* WRITTEN REQUEST:
Copy the rows below word for word, starting at the line containing "Click the file_hash,file_name,time" and ending at the line containing "coord(458,246)", both included.

::::

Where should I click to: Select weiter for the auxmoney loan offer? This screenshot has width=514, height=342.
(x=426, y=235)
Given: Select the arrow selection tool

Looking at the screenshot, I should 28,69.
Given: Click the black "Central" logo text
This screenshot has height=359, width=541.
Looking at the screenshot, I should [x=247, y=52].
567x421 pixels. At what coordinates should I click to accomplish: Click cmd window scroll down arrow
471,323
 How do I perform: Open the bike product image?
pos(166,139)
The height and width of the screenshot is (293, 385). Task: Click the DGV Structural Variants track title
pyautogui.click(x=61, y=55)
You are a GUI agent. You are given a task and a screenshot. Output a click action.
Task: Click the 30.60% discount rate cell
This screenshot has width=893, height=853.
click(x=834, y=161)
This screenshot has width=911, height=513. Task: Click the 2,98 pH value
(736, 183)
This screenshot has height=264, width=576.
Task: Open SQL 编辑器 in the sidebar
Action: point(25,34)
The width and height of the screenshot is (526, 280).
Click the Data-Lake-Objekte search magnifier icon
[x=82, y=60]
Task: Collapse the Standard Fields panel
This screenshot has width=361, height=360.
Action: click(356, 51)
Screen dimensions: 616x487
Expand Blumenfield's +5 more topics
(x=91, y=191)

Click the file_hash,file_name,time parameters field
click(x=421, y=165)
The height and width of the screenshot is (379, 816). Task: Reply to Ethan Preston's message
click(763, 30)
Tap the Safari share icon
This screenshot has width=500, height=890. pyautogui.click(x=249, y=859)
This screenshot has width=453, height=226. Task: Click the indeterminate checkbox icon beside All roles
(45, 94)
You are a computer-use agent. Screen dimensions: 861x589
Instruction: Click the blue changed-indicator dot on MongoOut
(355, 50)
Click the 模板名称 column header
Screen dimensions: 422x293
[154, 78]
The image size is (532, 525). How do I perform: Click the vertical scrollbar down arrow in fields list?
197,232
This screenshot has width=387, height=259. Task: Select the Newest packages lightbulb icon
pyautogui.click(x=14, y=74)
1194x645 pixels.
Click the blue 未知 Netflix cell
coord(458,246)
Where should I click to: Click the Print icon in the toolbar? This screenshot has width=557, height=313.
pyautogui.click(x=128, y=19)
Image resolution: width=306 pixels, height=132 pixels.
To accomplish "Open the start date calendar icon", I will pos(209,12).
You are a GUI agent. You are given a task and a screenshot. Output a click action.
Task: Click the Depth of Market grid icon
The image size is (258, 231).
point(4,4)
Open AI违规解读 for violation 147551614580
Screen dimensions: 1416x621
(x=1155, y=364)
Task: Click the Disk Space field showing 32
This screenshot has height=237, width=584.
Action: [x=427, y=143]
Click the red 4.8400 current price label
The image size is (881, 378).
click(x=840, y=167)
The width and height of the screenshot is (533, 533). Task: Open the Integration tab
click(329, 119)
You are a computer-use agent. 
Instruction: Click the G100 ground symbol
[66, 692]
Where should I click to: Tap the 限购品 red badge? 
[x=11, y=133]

::::

* THE COMPLETED TASK:
Click the file_hash,file_name,time parameters field
click(x=421, y=165)
The height and width of the screenshot is (379, 816). Task: Reply to Ethan Preston's message
click(763, 30)
Tap the Safari share icon
This screenshot has width=500, height=890. pyautogui.click(x=249, y=859)
This screenshot has width=453, height=226. Task: Click the indeterminate checkbox icon beside All roles
(45, 94)
You are a computer-use agent. Screen dimensions: 861x589
Instruction: Click the blue changed-indicator dot on MongoOut
(355, 50)
Click the 模板名称 column header
Screen dimensions: 422x293
[154, 78]
The image size is (532, 525). How do I perform: Click the vertical scrollbar down arrow in fields list?
197,232
This screenshot has width=387, height=259. Task: Select the Newest packages lightbulb icon
pyautogui.click(x=14, y=74)
1194x645 pixels.
Click the blue 未知 Netflix cell
coord(458,246)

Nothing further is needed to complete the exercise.